Rozdział 5.

6 0 0
                                    

Burza za murami Hogwartu już ucichła, ale mimo to, na sklepieniu Wielkiej Sali można było ujrzeć ciemne chmury. Ciemne chmury, które krążyły nad głowami dziewczyn z Beauxbatons.

— Co teraz mamy? — spytała Charlotte, dosiadając się obok Abigail.

— Obronę przed Czarną Magią ze Ślizgonami i Gryfonami, a później opieka nad magicznymi stworzeniami.

Z dwudziestoosobowej delegacji z Francji tylko cztery osoby uczęszczały na zajęcia z czwartym rokiem uczniów Hogwartu, Charlotte, Abby, Gabriel oraz Emma. Oni uczęszczali na zajęcia ze Ślizgonami i raz na jakiś czas z Krukonami.

Do sali wleciało setki sów, które przyniosły pocztę dla uczniów. Abigail rozglądała się w poszukiwaniu swojej, czarnej sowy, która potencjalnie mogła przynieść coś od ciotki. Jednak szybko wytrąciła tą myśl z głowy, nie mogąc znaleźć Chmurki. Sowy krążyły nad stołami poszukując adresatów. Abby mogła zauważyć jak brązowa sowa usiadła na ramieniu Draco i przyniosła mu ciasteczka oraz słodycze z domu. Cicho się uśmiechnęła na ten widok.
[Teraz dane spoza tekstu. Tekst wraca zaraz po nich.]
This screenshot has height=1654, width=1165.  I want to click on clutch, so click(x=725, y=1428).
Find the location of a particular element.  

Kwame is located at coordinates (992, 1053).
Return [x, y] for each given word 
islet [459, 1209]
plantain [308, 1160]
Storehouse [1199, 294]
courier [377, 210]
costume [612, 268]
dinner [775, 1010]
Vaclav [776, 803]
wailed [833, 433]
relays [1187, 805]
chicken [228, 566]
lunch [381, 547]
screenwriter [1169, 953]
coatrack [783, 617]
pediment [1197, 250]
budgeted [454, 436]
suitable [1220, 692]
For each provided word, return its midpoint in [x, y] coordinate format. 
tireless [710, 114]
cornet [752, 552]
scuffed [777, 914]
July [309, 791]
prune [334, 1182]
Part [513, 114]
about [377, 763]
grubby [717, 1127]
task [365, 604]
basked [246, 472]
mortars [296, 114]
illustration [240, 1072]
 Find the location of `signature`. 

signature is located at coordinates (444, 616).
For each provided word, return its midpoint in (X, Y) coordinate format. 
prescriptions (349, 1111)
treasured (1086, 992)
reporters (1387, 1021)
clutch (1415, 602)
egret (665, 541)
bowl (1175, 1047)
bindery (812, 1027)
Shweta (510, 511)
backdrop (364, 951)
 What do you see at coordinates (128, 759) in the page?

Po śniadaniu Abby razem z przyjaciółmi udała się do sali od obrony przed czarną magią. Trzymała kurczowo książkę przy swoich piersiach, ale mimo to kiedy ktoś na nią wpadł, jej książka z hukiem zleciała na podłogę.

— Malfoy!

— Trzeba uważać jak się chodzi, Nott! — zaśmiał się biegnąc dalej.

Abigail wywróciła oczami i weszła do sali, siadając z Charlotte w jednej z ławek.

— Schowajcie książki, nie będą nam potrzebne — powiedział Moody, wchodząc do sali i głośno zamykając drzwi od niej.

Nauczyciel wyjął dziennik i zaczął wyczytywać nazwiska, aby sprawdzić obecność. Jego normalne oko śledziło listę, a to "magiczne" krążyło po sali.

— Profesor Lupin przysłał mi list, w którym opisał wasz rok. Według mojej opinii jesteście bardzo w tyle, ponieważ o tych "złych" zaklęciach nie wiecie nic. Nie przedłużajmy. Co o nich wiecie? Albo na sam początek je wymieńcie.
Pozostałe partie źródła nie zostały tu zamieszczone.